Blue Jays stifled by Tanaka, fall to Yankees
Bats manage one run off NY ace; Hutchison struggles with pitch count
NEW YORK -- The Blue Jays were not sure how the Yankees' Masahiro Tanaka would respond in his first start since being diagnosed with a partially torn ulnar collateral ligament in his right elbow in early July. They did not know if they should expect the pitcher who was dominant in the first half, including a 2-0 record with 18 strikeouts and a 2.08 ERA against the Blue Jays, or a lesser version.
But Tanaka was solid in his return and Toronto turned in another lackluster offensive performance during Sunday's 5-2 defeat at Yankee Stadium.
"He knows how to pitch," Jose Reyes said. "It's been a little while for him, but he knows what he's doing on the mound. He knows when he needs to use his pitches. ... He looked very good today."
The Blue Jays were familiar with uncertainty when facing Tanaka; they were the team he made his first career Major League start against on April 4. He surrendered three runs (two earned) in seven innings that day while striking out eight for his first career victory. On Sunday, he held the Blue Jays to one run on five hits in 5 1/3 innings and struck out four to pick up another win.
Tanaka was on a pitch count of around 70-75 pitches, but the Blue Jays did not make him work much in the early going. The Blue Jays forced him into just one three-ball count, and he did not walk a batter.
"He looked like the same guy I saw earlier this season," Jose Bautista said.
This Blue Jays' lineup Sunday was not the same, and much less threatening, compared to that first start.

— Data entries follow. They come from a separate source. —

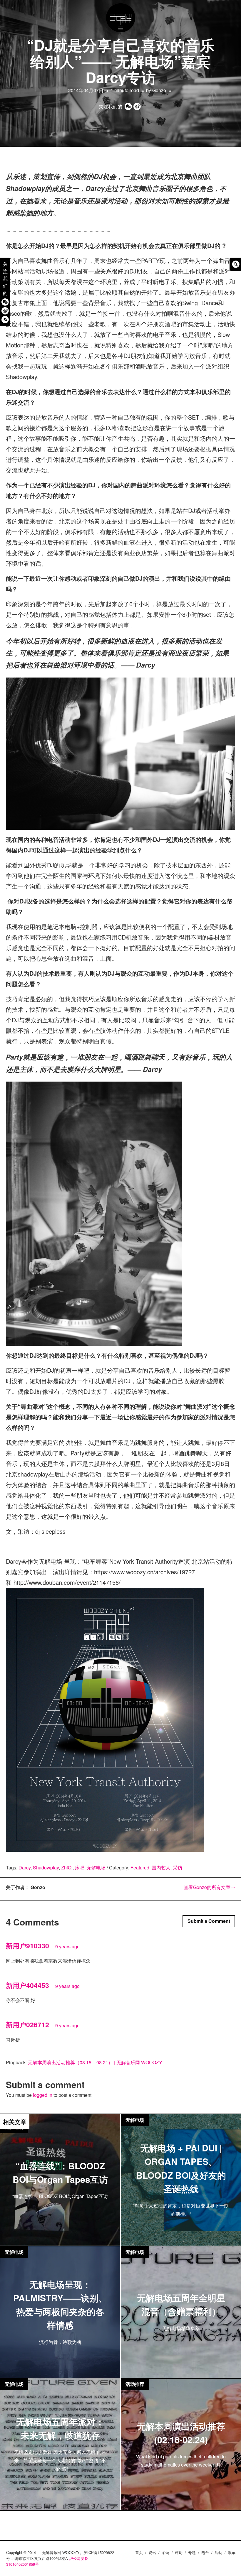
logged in (42, 2095)
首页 (139, 2552)
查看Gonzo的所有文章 (209, 1887)
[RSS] (5, 319)
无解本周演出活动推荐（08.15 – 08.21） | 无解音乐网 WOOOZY (95, 2062)
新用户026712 (27, 2024)
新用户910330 (27, 1945)
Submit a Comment (209, 1921)
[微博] (5, 310)
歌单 (231, 2552)
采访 (177, 1867)
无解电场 (96, 1867)
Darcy (25, 1867)
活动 (218, 2552)
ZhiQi (67, 1867)
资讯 (152, 2552)
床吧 (79, 1867)
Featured (139, 1867)
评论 (179, 2552)
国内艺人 (161, 1867)
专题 (192, 2552)
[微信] (5, 301)
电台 (205, 2552)
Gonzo (159, 90)
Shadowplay (46, 1867)
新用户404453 (27, 1985)
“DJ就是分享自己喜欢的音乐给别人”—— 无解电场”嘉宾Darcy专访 (121, 60)
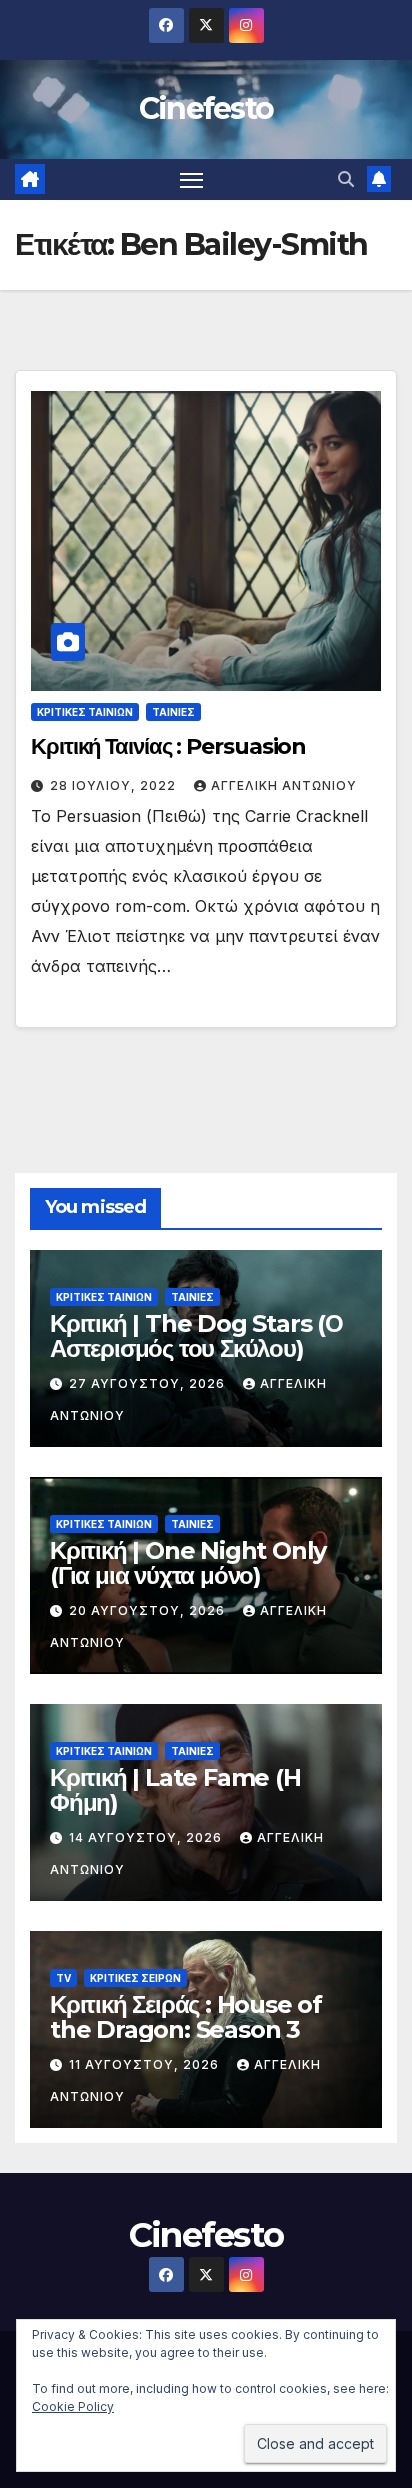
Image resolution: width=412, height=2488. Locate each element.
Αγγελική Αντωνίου (284, 785)
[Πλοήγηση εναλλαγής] (192, 180)
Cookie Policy (73, 2406)
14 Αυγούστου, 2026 (147, 1837)
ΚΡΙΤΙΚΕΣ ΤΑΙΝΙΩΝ (85, 712)
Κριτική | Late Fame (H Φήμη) (175, 1790)
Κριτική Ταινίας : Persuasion (168, 746)
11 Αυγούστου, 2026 (146, 2064)
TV (63, 1978)
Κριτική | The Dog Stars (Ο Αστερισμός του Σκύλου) (196, 1336)
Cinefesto (206, 108)
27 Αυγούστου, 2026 (149, 1383)
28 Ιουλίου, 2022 (115, 785)
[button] (346, 179)
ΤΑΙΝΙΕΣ (173, 712)
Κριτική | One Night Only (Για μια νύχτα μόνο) (188, 1563)
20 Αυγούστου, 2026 (149, 1610)
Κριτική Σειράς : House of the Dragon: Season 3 (186, 2017)
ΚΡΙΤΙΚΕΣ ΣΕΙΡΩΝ (135, 1978)
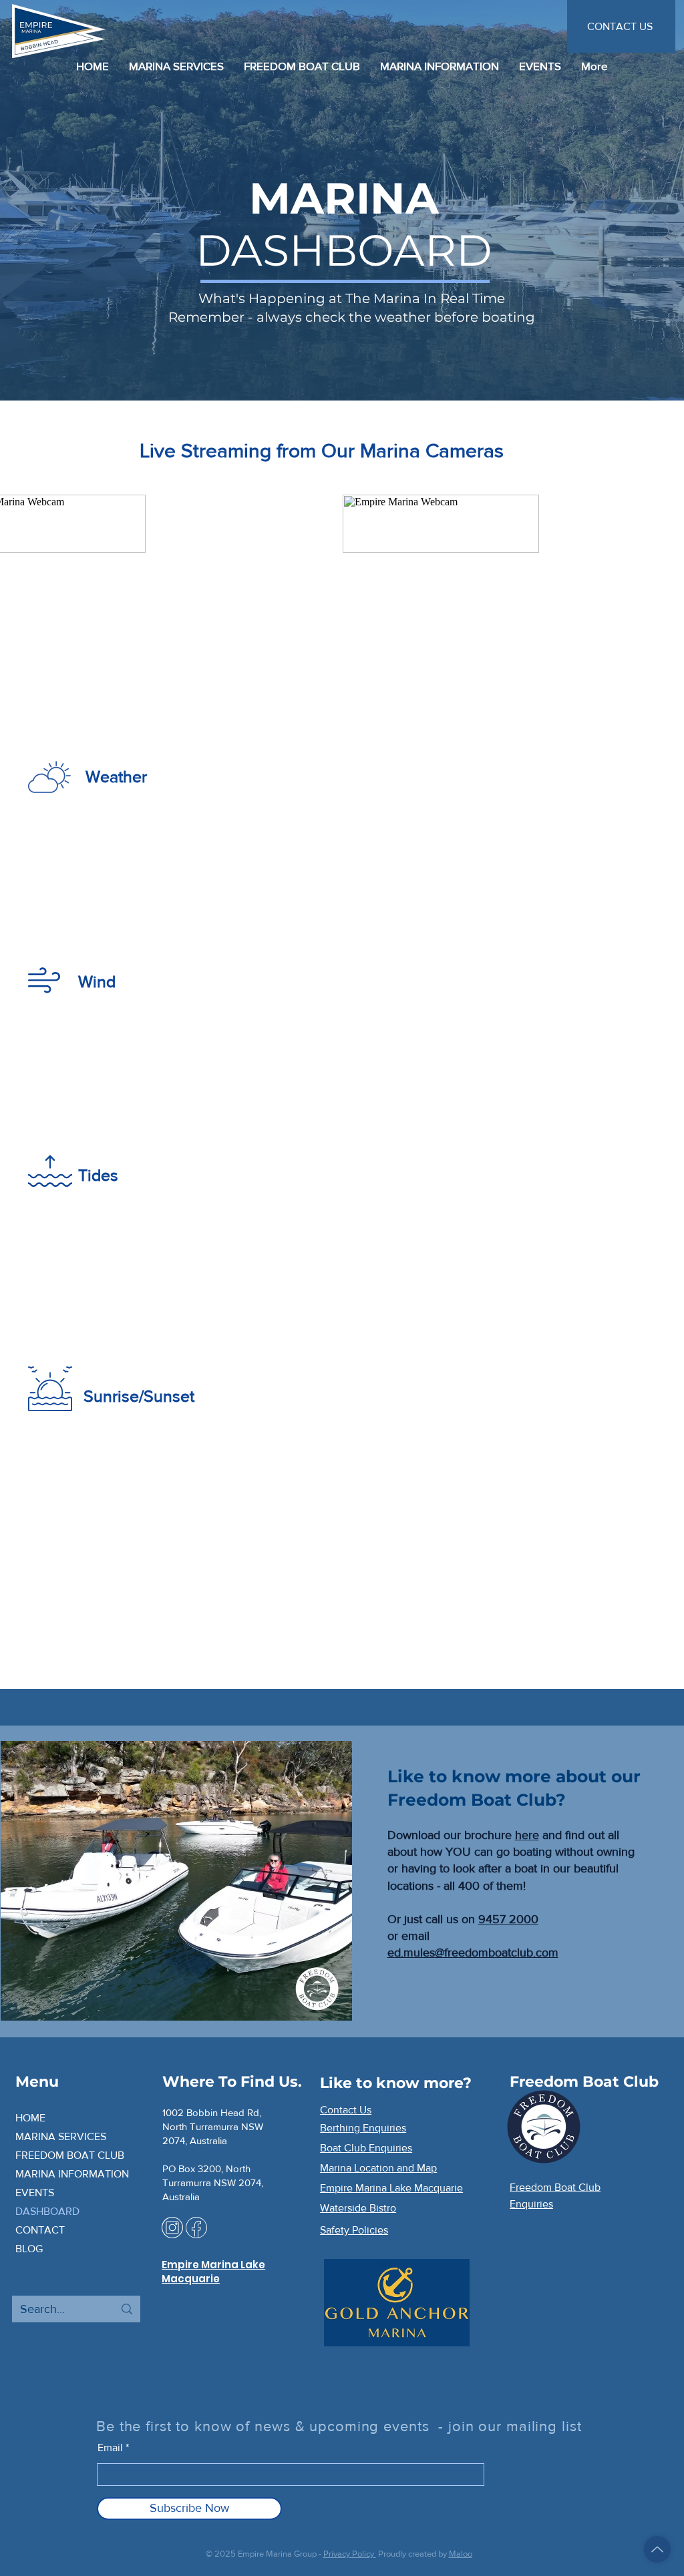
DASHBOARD (47, 2211)
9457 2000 (508, 1919)
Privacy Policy (349, 2554)
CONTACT (40, 2230)
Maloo (460, 2554)
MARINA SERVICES (60, 2136)
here (527, 1835)
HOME (30, 2117)
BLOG (29, 2248)
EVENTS (34, 2192)
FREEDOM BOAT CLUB (69, 2155)
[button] (439, 65)
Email (110, 2447)
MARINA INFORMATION (72, 2173)
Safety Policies (354, 2230)
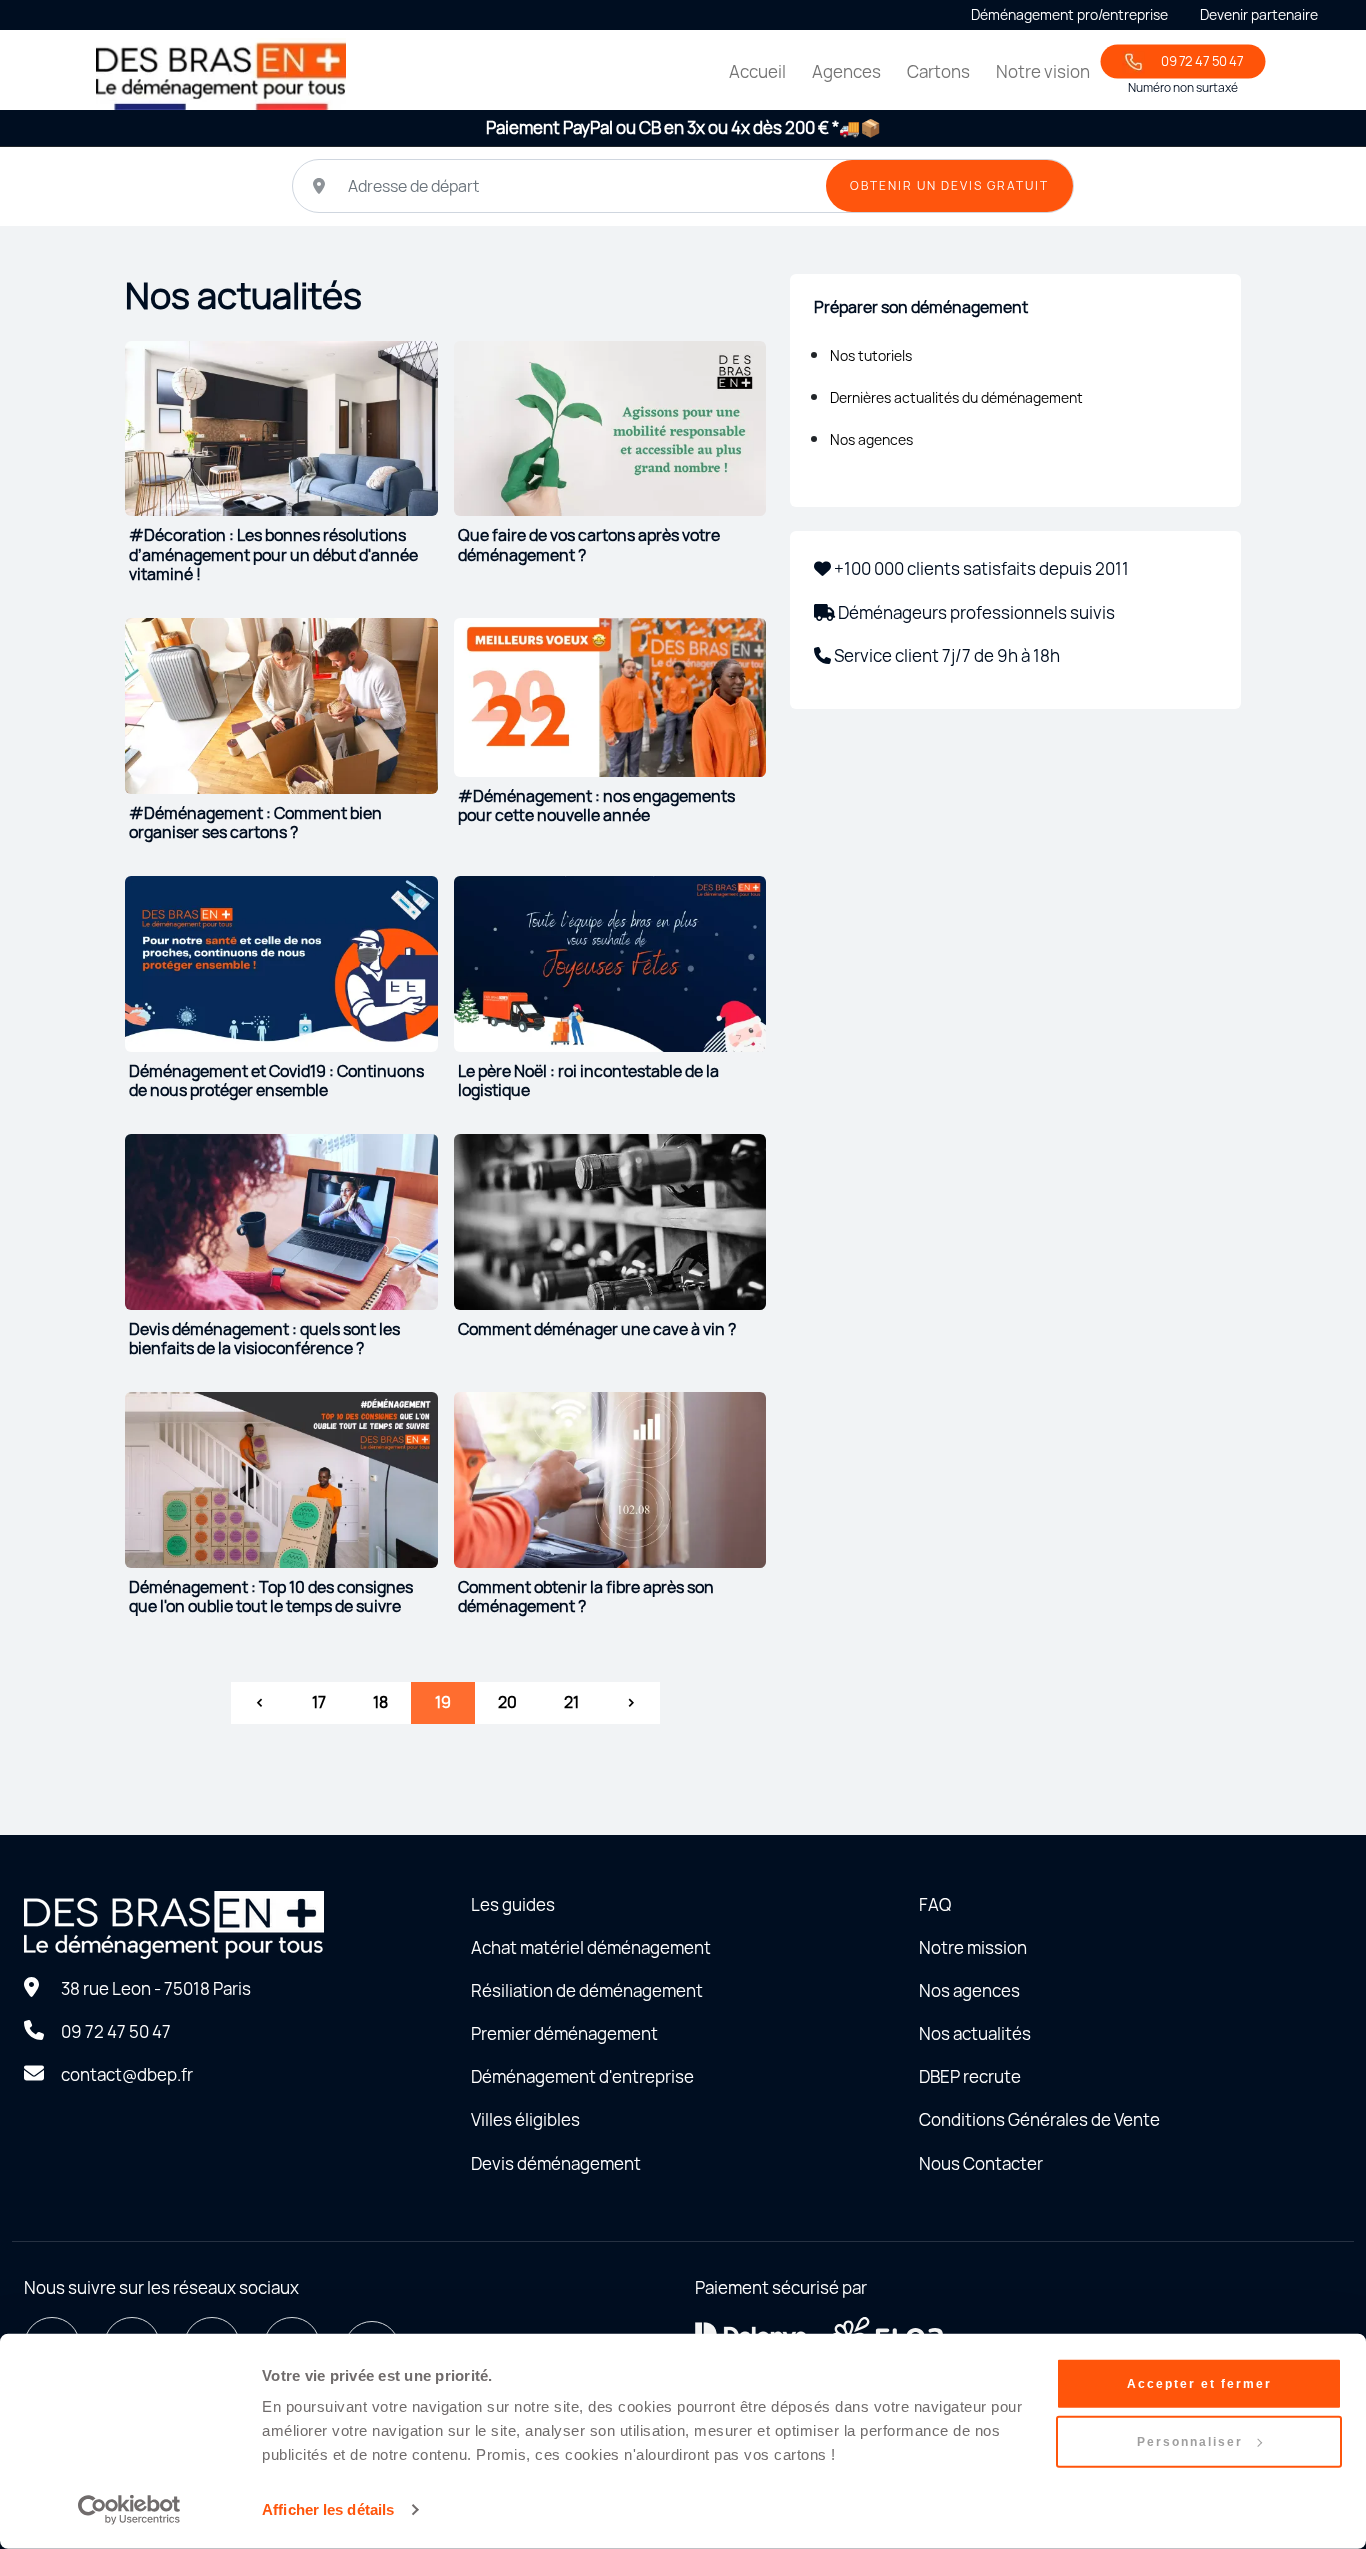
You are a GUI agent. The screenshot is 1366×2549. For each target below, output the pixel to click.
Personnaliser (1190, 2442)
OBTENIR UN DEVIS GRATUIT (949, 185)
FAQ (935, 1904)
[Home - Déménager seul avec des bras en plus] (221, 73)
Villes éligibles (525, 2119)
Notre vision (1043, 71)
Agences (846, 71)
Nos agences (871, 439)
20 (507, 1702)
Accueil (757, 71)
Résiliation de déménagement (587, 1990)
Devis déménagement (556, 2163)
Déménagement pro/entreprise (1069, 14)
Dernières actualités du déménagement (956, 397)
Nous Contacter (981, 2163)
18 (380, 1702)
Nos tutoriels (871, 355)
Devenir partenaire (1259, 14)
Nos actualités (975, 2033)
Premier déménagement (564, 2033)
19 (443, 1702)
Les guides (513, 1904)
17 (319, 1702)
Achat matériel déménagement (591, 1947)
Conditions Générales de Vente (1039, 2119)
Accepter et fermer (1199, 2384)
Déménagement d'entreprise (582, 2076)
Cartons (938, 71)
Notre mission (973, 1947)
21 (571, 1702)
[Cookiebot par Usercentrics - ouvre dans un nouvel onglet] (129, 2510)
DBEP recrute (970, 2076)
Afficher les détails (328, 2509)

Melky Cabrera and Brett Lawrie are out for the season, Colby Rasmus has not been productive and watched the game from the bench and Adam Lind did not start for the second consecutive game because of back troubles.
Without Lind especially, the Blue Jays are increasingly reliant on the top four hitters in their order for production. Their Nos. 5-9 hitters on Sunday were made up of mostly inexperienced players still trying to get comfortable at the plate. Those hitters went a combined 1-for-17, with one walk and six strikeouts.
"We've had a lot of chances to break things open," Blue Jays manager John Gibbons said. "You're relying on two-out hits out of our big guys and we didn't always get those. That's kind of what we're leaning on right now."
Meanwhile, the Yankees forced Drew Hutchison to throw a lot of pitches early and chased him in the fifth inning, after Derek Jeter singled on Hutchison's 94th pitch. Two of the five hits Hutchison surrendered were solo home runs by Brian McCann in the first and Brett Gardner in the fifth.
"Just a little bit off, got into a lot of deep counts," Hutchison said. "My fastball command was a little off, which led to those deep counts, and I made a couple of mistakes."
Hutchison's short outing snapped a streak of 26 straight games of Blue Jays starters lasting at least six innings, the longest in the Majors since 2003.
Jeter doubled in the seventh inning to drive in Gardner and then scored on McCann's second homer of the day. Jeter recorded four multihit games during this four-game series, going 8-for-17 with three runs, two doubles, a home run and three RBIs.
"He steps up and does something good when you need it," Gibbons said. "Hasn't been the kind of year that he wanted, but in fairness to him, what do you expect? Still a pretty good year. He makes things happen for them when they need something to happen, and the game's going to miss him."
The loss capped a nightmare road trip for the Blue Jays, who started it clinging to life in the race for the second American League Wild Card spot. After going 1-6 against Baltimore and New York, those hopes have all but faded now, as the Blue Jays sit 6 1/2 games behind the Royals.
"Obviously, it's real disappointing," Hutchison said.